MSF fundraising team showcases MSF’s work & raises funds during National Arts Festival in Grahamstown

A group of MSF fundraisers will give residents of Grahamstown a snapshot of our medical humanitarian action when they host an exhibition on the health needs of people forced to flee in displacement camps. This exhibition is part of the annual MSF Southern Africa fundraising tour coming to Grahamstown from 5 to 11 July.

The exhibition – a part of the fundraising team’s three week tour of three Eastern Cape cities – will be held at the Village Green in Grahamstown between 5 to 9 July during the National Arts Festival.

The display depicts the physical aspects of a refugee camp, which helps residents and festival goers understand the experiences and challenges of people forced to flee their homes to seek protection and refuge across borders in the wake of armed conflicts and unliveable conditions.  

With this exhibition we want to give people an opportunity to see and understand the reality of people who flee war and conflict, what their health needs are and the efforts of our fieldworkers worldwide to provide life-saving emergency medical care.
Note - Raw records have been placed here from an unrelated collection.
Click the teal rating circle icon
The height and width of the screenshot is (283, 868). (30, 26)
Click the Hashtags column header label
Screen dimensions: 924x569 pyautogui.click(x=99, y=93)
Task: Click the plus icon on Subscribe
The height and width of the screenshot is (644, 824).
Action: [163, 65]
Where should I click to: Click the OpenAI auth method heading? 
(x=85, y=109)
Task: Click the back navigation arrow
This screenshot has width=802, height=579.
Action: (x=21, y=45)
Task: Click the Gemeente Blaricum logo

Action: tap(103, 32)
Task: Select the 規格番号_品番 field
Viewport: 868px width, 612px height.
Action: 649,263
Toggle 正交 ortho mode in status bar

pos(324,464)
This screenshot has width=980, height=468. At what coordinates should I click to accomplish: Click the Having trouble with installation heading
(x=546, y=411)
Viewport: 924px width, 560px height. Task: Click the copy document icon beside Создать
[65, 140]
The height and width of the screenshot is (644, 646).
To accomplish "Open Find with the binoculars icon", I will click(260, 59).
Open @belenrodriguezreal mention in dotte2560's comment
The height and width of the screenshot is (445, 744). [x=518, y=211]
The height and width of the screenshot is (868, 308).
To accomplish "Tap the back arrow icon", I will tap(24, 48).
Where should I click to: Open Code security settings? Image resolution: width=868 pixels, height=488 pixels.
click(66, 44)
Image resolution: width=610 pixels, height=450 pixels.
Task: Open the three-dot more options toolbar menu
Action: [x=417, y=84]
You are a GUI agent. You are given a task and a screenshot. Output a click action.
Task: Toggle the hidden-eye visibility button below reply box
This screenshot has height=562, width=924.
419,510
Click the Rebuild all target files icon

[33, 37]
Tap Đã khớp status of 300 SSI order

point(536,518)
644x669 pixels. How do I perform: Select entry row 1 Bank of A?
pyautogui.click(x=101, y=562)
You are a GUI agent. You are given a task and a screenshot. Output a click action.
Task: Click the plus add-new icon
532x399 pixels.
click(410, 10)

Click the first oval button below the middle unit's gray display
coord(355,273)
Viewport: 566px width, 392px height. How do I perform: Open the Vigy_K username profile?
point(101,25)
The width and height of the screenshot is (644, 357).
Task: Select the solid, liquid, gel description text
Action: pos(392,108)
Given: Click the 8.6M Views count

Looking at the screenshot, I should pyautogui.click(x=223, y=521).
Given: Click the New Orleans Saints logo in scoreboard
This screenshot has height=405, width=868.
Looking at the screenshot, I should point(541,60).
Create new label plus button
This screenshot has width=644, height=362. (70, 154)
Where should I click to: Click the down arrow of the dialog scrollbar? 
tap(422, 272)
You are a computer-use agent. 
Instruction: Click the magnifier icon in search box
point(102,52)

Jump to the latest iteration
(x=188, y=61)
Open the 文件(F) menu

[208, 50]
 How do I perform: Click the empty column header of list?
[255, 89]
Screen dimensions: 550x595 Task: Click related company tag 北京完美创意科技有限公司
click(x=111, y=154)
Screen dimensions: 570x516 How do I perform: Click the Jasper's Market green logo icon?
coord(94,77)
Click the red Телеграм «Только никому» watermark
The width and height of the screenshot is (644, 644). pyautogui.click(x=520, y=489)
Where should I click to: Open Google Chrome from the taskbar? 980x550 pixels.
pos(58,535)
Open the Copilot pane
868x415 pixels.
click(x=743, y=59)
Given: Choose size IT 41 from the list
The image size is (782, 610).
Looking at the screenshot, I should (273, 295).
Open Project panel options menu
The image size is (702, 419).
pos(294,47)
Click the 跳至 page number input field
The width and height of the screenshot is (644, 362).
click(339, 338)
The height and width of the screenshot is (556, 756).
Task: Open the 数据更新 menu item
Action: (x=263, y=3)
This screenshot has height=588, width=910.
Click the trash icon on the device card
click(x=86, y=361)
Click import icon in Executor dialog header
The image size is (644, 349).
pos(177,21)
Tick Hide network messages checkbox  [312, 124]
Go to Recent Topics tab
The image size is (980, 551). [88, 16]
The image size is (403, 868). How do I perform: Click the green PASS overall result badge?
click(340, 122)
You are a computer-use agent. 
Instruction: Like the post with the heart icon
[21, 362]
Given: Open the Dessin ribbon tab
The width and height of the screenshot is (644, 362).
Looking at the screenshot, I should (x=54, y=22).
Having MSF supporters touch or even taste the very tools we use in actual refugee camps enables them to experience some aspects of our work first-hand,” explains Kelly Barlow, MSF Southern Africa’s fundraising travel teams co-ordinator.

Shoppers and art lovers alike will get a chance to interact with MSF’s fundraisers at Peppergrove Mall, Checkers and at Village Green for the duration of the National Arts Festival. These MSF representatives will provide information about the international medical humanitarian organisation’s work globally and in South Africa including our HIV and TB projects in Eshowe in KwaZulu-Natal, Khayelitsha in the Western Cape as well as recently opened project in Rustenburg which treats survivors of sexual violence.

During the National Arts Festival, MSF Southern Africa staff will also feature at the annual Think! Fest program (a series of lectures, forums, seminars and debates).  Fieldworker Emily Venables and Sharon Ekambaram will speak about our search and rescue operations in the Mediterranean Sea, the rise of conflict-related displacement from Syria, Nigeria, Central African Republic and South Sudan – and the impact of increasingly inhumane European policies aimed at shunning refugees.